EXTRAIT CHOISI —
La plupart des vaccins doivent être congelés ou réfrigérés, ce qui limite considérablement le stockage et le transport. Les vaccins sous forme lyophilisée peuvent être conservés plusieurs mois à température ambiante. Cependant, les ingrédients d’un vaccin sont particulièrement fragiles.
La campagne de vaccination contre le Covid-19 est un véritable défi en raison des conditions drastiques de stockage des vaccins. Celui de Pfizer doit être conservé à -70 ° C et celui de Moderna à -20 ° C. Même les vaccins “classiques” comme celui d’AstraZeneca doivent être réfrigérés (entre 2 ° C et 8 ° C).
C’est un obstacle à la vaccination dans plusieurs pays chauds qui ne disposent pas des infrastructures nécessaires. Selon l’Organisation mondiale de la santé (OMS), la moitié des vaccins dans le monde sont gaspillés chaque année en raison de mauvaises conditions de stockage et de transport.
Spoutnik V sous forme de poudre ?
C’est pourquoi les chercheurs travaillent depuis plusieurs années sur la possibilité de lyophiliser les vaccins, ce qui permettrait de les conserver plusieurs mois à température ambiante. La lyophilisation, qui consiste à congeler puis à déshydrater un produit, permet d’obtenir une forme beaucoup plus stable qu’en solution aqueuse.

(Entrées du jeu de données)
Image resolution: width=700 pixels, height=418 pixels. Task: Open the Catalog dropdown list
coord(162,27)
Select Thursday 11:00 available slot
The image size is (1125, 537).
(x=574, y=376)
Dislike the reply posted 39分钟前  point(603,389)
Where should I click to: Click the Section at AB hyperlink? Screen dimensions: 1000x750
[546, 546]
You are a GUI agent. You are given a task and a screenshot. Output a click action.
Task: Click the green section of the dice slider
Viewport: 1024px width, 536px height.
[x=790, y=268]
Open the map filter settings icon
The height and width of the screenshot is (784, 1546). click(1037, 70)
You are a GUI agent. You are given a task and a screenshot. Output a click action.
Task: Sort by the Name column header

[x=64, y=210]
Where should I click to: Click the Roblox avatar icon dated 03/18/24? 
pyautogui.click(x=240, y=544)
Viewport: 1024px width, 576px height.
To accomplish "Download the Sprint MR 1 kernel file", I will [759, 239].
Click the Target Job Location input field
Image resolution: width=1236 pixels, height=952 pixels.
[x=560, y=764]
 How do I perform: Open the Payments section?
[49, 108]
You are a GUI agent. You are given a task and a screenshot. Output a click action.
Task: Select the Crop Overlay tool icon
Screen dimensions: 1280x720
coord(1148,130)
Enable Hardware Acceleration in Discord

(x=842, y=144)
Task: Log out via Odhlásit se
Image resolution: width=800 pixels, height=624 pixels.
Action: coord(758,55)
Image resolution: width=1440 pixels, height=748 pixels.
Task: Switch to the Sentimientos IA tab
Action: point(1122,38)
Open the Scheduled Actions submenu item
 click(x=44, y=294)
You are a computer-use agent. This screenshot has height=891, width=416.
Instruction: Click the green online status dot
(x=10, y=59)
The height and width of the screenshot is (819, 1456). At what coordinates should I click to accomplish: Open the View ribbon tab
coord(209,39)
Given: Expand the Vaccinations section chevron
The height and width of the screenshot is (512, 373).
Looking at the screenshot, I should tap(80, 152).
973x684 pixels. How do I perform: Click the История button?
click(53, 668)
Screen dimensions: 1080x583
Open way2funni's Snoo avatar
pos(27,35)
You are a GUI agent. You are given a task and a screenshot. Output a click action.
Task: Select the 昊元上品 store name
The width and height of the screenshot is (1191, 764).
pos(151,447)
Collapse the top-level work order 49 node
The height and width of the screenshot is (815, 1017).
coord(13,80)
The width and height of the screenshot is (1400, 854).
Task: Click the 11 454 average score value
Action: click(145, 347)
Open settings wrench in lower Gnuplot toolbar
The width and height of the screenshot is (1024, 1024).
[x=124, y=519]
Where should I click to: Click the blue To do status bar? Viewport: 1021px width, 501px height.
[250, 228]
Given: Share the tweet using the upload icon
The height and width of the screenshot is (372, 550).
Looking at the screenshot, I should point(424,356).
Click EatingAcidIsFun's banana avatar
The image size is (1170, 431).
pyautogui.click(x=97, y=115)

BUT DE LA TÂCHE —
D'après l'extrait sur la conservation des vaccins, pourquoi les chercheurs veulent-ils lyophiliser les vaccins ? Répondez en une à trois phrases. Ces entrées n'ont aucun rapport avec l'extrait.

RÉPONSE ATTENDUE —
Selon l'OMS, la moitié des vaccins dans le monde sont gaspillés chaque année à cause de mauvaises conditions de stockage et de transport. La lyophilisation donne une forme bien plus stable qu'en solution aqueuse. Elle permettrait donc de garder les vaccins plusieurs mois à température ambiante.